I could tell there was something special being offered at CIHS and will never forget the impact Dr. Motoyama's presidential address had on me as I read it. I thought, "This is it. This guy gets it, and I want to learn from him." I could also tell that I would be welcomed, not just as another student among the masses at a large university but as a part of the community. So taking a small leap of faith I enrolled and moved to Encinitas to be closer to this supportive community. My classes began to teach me that part of what I had been lacking in undergraduate school was balance.
Western civilization has put so much emphasis on knowledge, facts, and scientific rigor. While this isn't necessarily a bad thing in and of itself, I believe it to be detrimental in some cases if one cannot see the bigger picture. Even now in my education as a student doctor, I see far too many of my colleagues and even some professors adhering too strongly to statistics, or a notion that if a healing modality hasn't been published and proven through a double blinded control study, then it's worthless.
Going to CIHS helped to open my mind and body, but it also helped me to get in touch with spirit. It helped me to understand that just because we may not know why something works, that doesn't mean we have to shy away from it and not use it as a technique or healing modality. Spirit has an enormous role to play in our healing. This mentality is part of what drew me towards an osteopathic medical school. I believe many of the osteopathic tenets fall closely in line to this approach and adhere to treating the patient as a whole; mind, body, and spirit included.
The science in medical school is bafflingly difficult. And frankly I have doubted whether I could survive at times. However, it's been my vision of how I will combine this information with my background in integral healing from CIHS that keeps the fire lit beneath me. It's been the knowledge that behind every bone, syndrome, and endless biochemical reaction I've had to tirelessly memorize lies more than just that. There lies spirit, emotion, beauty in creation, and a mystery that allows for infinite healing potential yet to be tapped in to.

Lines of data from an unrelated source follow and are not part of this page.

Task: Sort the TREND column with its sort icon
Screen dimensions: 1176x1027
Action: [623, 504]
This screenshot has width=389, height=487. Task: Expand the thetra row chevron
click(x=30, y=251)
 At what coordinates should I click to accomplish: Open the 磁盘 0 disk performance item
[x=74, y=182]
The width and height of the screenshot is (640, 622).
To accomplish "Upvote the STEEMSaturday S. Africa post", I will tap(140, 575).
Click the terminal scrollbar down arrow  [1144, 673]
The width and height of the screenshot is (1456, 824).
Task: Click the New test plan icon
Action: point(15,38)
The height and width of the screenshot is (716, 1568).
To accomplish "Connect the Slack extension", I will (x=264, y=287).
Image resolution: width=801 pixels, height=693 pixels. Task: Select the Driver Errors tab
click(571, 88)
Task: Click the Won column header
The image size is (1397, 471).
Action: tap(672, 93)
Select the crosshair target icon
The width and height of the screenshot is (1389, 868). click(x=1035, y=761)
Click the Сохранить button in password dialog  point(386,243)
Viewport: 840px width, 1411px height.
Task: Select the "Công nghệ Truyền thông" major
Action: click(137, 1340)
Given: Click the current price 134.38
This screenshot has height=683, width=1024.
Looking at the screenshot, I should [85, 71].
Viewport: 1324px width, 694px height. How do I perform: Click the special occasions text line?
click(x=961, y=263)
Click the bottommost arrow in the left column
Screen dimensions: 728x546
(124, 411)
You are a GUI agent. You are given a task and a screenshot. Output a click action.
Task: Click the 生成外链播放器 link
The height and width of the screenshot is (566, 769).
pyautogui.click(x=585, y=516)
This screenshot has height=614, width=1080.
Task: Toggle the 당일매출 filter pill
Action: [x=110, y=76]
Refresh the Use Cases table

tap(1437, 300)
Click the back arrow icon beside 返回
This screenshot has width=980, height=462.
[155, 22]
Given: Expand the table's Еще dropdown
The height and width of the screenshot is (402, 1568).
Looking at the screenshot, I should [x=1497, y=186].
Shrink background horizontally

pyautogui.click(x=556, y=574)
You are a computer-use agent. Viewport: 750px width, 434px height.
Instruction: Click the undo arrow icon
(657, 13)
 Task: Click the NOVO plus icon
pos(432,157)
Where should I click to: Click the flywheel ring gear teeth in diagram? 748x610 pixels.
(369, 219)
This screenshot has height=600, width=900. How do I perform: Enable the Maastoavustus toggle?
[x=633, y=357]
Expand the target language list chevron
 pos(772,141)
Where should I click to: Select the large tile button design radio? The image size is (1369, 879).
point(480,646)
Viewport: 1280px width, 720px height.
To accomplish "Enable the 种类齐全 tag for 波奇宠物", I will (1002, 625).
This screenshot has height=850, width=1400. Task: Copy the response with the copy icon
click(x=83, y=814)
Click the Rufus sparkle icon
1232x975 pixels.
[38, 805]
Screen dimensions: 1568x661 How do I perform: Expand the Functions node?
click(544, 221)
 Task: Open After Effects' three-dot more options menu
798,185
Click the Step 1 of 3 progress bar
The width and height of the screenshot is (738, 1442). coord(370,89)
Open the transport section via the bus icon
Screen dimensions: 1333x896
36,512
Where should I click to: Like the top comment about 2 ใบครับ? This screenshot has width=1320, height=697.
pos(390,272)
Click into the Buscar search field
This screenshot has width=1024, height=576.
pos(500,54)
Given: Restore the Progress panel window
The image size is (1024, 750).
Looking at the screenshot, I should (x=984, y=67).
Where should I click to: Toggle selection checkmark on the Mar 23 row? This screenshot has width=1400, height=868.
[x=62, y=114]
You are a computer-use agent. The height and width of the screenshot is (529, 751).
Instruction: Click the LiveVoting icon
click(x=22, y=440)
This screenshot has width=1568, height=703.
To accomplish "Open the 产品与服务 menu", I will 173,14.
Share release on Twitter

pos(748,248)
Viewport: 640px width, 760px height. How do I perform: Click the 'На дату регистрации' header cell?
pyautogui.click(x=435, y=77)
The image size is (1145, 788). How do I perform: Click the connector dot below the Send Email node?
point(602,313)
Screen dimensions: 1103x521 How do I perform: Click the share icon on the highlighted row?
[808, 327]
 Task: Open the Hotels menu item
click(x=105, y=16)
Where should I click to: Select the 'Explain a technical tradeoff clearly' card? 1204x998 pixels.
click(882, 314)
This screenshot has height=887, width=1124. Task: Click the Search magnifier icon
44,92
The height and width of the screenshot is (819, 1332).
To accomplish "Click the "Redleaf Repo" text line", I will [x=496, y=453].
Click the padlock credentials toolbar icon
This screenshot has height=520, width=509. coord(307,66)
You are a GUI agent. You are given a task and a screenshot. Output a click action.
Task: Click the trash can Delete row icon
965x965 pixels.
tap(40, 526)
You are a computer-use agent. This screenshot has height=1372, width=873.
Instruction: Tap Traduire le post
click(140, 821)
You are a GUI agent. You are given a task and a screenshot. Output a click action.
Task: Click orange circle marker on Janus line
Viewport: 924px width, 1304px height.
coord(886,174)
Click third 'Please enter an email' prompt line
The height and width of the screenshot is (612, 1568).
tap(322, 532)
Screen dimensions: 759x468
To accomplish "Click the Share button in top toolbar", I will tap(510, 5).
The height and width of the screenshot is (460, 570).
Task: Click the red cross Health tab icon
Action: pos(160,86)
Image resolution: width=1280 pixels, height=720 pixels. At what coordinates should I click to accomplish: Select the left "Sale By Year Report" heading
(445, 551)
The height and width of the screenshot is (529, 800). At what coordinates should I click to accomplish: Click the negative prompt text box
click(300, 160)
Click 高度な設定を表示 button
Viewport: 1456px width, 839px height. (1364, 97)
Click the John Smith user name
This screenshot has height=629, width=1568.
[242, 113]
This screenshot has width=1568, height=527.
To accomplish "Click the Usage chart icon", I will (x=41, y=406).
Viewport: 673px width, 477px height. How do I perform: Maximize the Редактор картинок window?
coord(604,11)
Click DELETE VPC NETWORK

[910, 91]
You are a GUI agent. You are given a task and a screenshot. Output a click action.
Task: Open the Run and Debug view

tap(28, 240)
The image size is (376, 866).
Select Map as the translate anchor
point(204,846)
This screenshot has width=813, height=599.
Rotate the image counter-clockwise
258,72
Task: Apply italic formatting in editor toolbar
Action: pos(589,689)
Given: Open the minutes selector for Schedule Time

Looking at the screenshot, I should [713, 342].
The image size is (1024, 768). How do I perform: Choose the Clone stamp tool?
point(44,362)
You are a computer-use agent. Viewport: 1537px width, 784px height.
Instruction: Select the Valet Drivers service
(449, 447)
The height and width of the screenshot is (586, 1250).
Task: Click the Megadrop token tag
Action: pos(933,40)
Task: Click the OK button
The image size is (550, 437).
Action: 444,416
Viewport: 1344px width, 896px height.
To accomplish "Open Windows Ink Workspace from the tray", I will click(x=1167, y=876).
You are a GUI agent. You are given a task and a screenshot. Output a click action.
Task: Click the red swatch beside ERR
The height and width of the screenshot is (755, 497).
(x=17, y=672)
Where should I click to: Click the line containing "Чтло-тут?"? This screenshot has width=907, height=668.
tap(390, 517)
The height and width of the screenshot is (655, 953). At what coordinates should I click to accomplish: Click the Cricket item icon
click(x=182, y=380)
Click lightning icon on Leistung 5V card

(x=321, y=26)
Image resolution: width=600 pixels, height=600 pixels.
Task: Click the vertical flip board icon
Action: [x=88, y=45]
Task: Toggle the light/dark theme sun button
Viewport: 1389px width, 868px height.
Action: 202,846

CIHS truly gave me a chance to get back onto my feet and become motivated to learn again. Not just because of what I fantasized it may become one day, or the job I may get, but because it truly interested me. I began to appreciate how fortunate I was to have the opportunity to learn instead of feeling forced to. CIHS taught me to believe in myself and my own intuition, and to spread this confidence to other healers which I am surrounded by now. While providing me with a physical degree that was necessary for my admittance, perhaps equally as important, CIHS provided me with the time and guidance to figure out my dreams, and then the support to nurture, grow, and follow them.
The level of consciousness, awareness and openness at CIHS is truly remarkable and I feel incredibly fortunate to have found it. I am truly grateful for those that have paved the way and helped me to foster this perspective. It helped me to gain new light on myself, the world, existence, and fellow mankind which has allowed me to heal with love, compassion, and spirit. I look forward to continuing to foster this approach and contribute back to my community by keeping this very special flame alive. To quote Motoyama, I truly believe CIHS to be the place to "educate and nurture the kind of people who have deep insight into the nature of things and arm them with the great power of an education that can make a difference in the real world."